» WHAT THE EXERCISE ASKS: Copy out all lines of the material below in which "Select" occurs.
Top of INFORMATION SUPPLIED
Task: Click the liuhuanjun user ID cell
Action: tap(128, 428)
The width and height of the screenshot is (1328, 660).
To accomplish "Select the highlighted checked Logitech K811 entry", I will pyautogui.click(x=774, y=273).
Bottom of INFORMATION SUPPLIED
Top of INFORMATION SUPPLIED
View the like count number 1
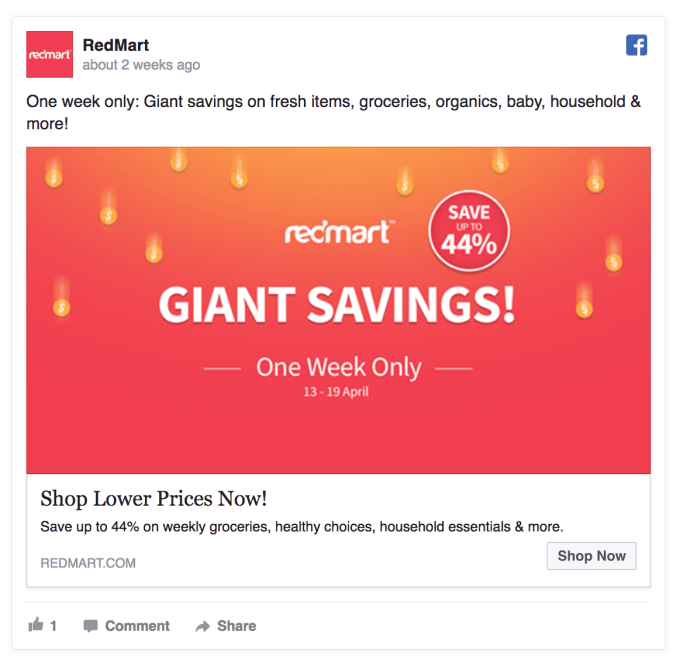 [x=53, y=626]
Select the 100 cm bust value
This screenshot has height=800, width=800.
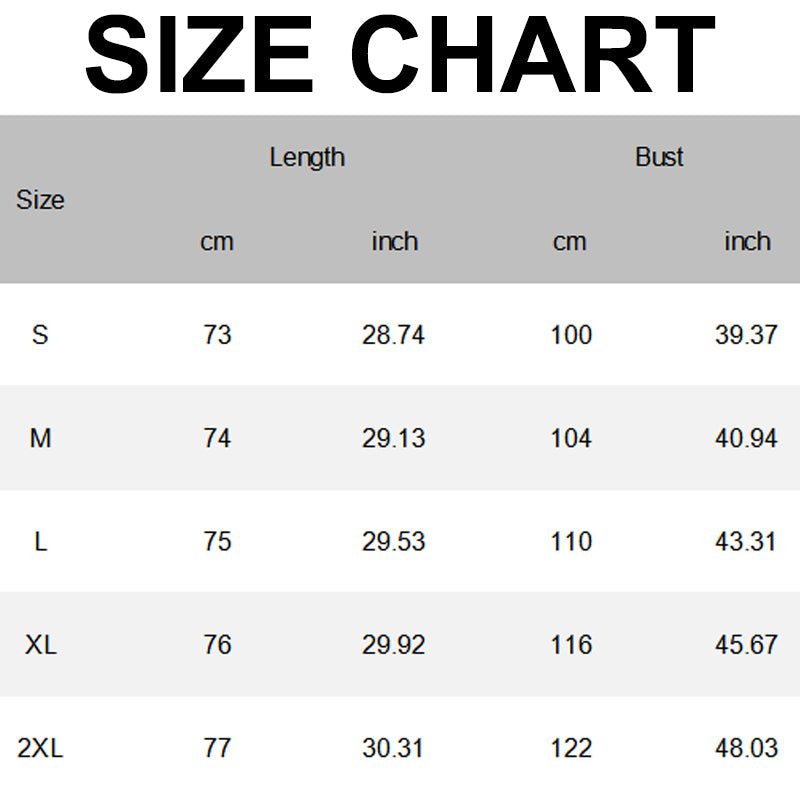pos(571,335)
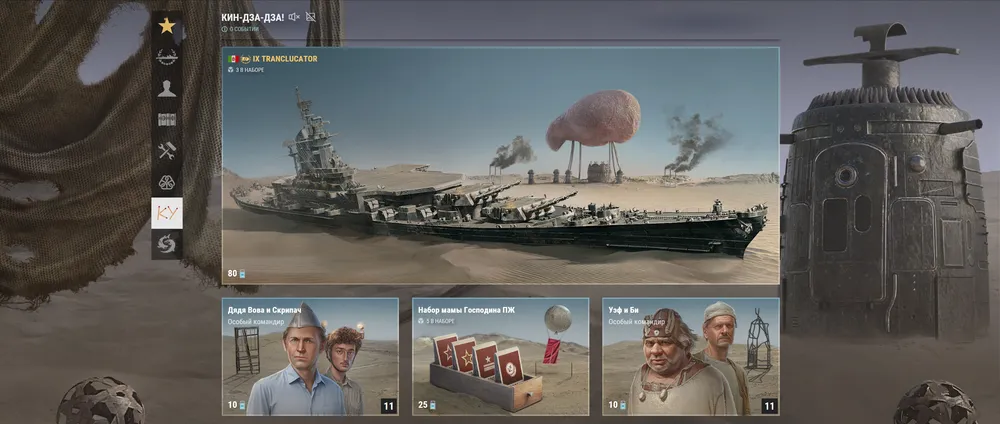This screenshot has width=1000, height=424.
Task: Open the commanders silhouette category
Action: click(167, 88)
Bottom of INFORMATION SUPPLIED
» ANSWER TO THE EXERCISE:
To accomplish "Select the highlighted checked Logitech K811 entry", I will pyautogui.click(x=774, y=273).
Select the 100 cm bust value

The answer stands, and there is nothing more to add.